One of the things I'm constantly baffled by given the growth of data science and analytics is that data modelling isn't treated as a first class concern. It's absolutely fundamental to doing quantitative work efficiently at an organization with any amount of complexity, yet the majority of people in the field seem to be unaware of the concepts.
This ignorance is especially surprising given that it's essentially a solved problem (Kimball), yet if you talk about data modelling, people usually think regression, not schema.
I agree that data modeling is underestimated but it hardly can be considered a solved problem. It is very hard because there are numerous alternative understandings and formal defs of what we mean by data (RM, 00, OR, MD etc.) In additiin, there are several levels of representation (physical, logical, semantic). In real projects, they all are mixed.
I'm guessing that the implication was that Kimball's dimensional modeling techniques (so, in a nutshell, snowflake and star schemata) will get the job done in almost any case.

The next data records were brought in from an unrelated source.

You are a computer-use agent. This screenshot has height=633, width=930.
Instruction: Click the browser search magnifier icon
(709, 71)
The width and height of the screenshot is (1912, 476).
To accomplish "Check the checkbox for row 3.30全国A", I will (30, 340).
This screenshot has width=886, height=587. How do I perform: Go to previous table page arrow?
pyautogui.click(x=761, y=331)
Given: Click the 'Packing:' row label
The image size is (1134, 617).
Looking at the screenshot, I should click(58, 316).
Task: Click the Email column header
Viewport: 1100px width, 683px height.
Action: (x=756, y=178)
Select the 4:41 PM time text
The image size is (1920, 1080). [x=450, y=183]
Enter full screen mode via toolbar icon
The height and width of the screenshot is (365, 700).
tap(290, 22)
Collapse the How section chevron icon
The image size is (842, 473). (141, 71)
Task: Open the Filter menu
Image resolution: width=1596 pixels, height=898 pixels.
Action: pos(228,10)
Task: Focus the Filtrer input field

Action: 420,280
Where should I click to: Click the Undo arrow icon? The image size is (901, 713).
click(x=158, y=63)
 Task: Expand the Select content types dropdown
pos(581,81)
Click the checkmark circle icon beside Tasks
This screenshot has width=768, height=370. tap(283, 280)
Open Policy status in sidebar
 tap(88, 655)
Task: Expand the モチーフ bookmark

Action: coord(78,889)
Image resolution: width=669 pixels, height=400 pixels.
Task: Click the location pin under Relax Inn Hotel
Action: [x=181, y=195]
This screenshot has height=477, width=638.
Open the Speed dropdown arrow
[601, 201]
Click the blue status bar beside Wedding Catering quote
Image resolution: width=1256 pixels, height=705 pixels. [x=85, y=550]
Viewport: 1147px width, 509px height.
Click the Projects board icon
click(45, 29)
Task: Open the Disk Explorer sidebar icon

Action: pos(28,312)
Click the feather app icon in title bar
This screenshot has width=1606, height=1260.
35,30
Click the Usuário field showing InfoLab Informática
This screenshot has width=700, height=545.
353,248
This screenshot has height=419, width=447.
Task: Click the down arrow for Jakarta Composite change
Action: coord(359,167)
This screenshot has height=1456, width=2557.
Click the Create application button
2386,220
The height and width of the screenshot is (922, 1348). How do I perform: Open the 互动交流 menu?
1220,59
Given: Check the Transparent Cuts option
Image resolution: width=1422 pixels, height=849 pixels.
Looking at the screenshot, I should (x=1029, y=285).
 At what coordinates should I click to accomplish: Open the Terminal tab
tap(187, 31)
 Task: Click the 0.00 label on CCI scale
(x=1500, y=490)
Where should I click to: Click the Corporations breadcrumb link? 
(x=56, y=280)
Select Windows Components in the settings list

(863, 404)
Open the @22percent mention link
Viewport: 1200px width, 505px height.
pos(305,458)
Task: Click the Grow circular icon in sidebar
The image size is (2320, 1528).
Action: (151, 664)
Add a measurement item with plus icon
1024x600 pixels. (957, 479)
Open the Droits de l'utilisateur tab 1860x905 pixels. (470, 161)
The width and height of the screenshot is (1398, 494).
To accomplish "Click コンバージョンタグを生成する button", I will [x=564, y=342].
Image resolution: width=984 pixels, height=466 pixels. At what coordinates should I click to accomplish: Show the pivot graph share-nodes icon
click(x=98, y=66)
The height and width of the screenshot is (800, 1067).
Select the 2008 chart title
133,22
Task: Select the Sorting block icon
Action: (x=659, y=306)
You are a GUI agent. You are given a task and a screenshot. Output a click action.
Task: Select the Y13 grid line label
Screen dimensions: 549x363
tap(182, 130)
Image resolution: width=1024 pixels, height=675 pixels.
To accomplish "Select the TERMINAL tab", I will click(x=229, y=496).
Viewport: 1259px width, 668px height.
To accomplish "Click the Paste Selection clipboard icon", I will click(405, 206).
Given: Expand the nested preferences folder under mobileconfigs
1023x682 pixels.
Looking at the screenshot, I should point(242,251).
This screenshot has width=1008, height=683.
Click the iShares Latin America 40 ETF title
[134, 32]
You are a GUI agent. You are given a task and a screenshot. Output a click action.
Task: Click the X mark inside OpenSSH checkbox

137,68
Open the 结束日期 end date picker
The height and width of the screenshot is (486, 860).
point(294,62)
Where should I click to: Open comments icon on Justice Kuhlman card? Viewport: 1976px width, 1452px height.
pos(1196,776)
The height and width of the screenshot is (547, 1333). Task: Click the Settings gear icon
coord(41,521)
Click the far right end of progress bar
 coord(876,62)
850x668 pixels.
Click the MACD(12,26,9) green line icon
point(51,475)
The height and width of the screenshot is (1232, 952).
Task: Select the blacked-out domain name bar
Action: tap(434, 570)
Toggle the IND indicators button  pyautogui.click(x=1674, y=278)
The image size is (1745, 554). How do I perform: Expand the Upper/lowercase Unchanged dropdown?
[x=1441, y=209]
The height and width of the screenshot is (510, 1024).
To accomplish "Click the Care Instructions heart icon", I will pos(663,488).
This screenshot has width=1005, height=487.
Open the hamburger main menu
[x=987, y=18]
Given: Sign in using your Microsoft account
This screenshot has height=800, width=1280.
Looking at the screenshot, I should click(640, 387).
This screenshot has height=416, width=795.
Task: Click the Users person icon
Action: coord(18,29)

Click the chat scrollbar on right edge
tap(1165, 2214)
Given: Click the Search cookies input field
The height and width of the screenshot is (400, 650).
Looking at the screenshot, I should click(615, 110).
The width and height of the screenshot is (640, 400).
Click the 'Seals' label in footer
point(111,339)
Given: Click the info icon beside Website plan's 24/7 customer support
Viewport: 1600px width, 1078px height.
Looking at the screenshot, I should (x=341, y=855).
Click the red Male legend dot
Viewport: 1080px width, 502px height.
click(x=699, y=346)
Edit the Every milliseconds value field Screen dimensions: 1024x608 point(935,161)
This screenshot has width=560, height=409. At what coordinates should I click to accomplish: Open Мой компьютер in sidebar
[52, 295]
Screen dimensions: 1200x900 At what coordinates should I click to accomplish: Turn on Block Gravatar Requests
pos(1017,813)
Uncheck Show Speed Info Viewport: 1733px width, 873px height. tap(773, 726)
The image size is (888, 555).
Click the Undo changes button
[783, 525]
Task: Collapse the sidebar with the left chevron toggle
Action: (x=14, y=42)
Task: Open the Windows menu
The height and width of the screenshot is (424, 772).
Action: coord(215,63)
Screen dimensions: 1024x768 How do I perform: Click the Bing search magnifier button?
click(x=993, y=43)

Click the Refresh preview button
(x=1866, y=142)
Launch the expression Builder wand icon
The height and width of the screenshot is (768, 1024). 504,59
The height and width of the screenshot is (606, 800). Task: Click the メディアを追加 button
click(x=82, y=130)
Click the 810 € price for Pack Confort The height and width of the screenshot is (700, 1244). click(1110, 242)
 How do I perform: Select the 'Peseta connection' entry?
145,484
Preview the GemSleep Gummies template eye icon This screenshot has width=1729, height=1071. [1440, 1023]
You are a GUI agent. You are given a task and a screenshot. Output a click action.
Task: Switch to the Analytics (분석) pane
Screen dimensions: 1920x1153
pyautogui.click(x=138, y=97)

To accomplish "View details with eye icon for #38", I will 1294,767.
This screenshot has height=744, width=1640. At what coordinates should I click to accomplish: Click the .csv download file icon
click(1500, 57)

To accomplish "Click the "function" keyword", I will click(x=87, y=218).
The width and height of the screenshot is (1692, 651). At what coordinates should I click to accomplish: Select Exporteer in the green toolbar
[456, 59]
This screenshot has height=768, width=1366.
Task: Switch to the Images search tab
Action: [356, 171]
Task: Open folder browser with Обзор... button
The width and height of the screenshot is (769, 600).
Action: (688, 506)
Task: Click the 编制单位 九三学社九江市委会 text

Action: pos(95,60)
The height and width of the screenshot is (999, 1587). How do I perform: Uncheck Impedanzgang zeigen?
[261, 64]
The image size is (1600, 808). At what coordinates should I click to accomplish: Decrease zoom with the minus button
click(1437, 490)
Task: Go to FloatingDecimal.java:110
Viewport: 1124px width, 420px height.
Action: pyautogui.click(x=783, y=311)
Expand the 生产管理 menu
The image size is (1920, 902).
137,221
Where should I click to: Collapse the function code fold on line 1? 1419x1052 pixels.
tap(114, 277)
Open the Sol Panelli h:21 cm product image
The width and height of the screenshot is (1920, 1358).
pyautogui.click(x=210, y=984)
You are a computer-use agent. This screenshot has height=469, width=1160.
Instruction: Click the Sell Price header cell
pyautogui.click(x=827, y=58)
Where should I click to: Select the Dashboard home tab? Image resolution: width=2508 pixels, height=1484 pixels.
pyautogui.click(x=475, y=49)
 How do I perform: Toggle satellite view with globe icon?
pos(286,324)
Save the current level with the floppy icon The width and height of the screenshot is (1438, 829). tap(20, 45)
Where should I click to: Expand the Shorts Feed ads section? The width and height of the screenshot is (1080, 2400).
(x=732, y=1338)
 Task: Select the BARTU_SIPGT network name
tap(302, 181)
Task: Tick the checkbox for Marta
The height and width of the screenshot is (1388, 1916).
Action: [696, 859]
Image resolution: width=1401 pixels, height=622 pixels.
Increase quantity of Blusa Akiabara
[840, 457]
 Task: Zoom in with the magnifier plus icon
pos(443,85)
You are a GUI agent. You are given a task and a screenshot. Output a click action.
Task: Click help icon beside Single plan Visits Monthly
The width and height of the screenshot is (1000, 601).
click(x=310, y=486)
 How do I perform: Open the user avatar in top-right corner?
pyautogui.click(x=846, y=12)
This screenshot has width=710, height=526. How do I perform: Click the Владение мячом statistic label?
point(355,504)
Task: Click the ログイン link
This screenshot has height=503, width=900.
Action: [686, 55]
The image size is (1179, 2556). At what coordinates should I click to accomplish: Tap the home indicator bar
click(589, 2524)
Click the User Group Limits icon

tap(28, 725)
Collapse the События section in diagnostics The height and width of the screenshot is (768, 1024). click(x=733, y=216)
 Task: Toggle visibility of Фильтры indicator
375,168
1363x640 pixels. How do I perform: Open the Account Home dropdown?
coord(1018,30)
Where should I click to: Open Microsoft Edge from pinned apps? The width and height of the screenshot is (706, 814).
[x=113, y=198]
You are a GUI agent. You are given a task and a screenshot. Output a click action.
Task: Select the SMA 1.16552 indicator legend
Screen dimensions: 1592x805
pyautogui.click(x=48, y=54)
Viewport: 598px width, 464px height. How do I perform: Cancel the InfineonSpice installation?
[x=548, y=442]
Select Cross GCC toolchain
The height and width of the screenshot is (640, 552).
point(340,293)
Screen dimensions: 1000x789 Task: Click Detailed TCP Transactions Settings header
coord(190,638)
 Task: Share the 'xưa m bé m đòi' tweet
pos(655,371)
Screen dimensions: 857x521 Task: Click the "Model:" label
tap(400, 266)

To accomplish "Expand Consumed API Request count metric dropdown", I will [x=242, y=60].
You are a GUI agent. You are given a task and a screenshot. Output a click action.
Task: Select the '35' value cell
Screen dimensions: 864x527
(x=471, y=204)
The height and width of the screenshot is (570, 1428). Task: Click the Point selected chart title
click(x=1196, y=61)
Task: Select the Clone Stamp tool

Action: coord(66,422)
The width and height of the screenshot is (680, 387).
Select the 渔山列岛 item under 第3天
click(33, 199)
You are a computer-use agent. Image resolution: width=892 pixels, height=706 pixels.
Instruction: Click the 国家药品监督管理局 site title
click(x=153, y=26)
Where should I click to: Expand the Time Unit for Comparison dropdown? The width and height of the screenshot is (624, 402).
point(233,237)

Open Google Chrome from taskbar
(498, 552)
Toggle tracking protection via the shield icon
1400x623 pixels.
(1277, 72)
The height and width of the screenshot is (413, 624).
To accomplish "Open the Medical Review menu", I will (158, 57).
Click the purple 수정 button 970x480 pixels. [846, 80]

I'm not sure I would 100% agree with that - e.g., denormalization, while useful for many things, isn't always your best option. But I would say that that there are a lot of tools in the box, and that is absolutely one of the critical ones to know.
> denormalization, while useful for many things, isn't always your best option.
From my view, it is generally not a good option for cases it wasn't designed for, an example being non-analytical reporting. If you are running operational support, getting the source data immediately and aggregating/displaying can be more helpful than modeling for analytics workloads. The line between these is blurred in most orgs. To the OPs point, data modeling seems like a sidenote in most analytical discussions. You can accomplish a lot using the star model which is essentially:
Prepare things to be fast by sorting them into proper groups (fact/dim/bridge)
Rely on ints
Store atomic data
Provide summaries/aggregates
Model after the questions you ask; not the system it comes from
I think Kimball's approach stumbles a bit because it needs bitemporalism to rescue it from its own temporal hackery.
But for a lot of things it works pretty well at what it does. It's useful to have a body of work formed over many years, tested in many demanding scenarios, providing some sort of structured guidance. Twitter and blog posts and random tinkering don't rise to the same level.
This ignorance is especially surprising given that it's essentially a solved problem (Kimball), yet if you talk about data modelling, people usually think regression, not schema.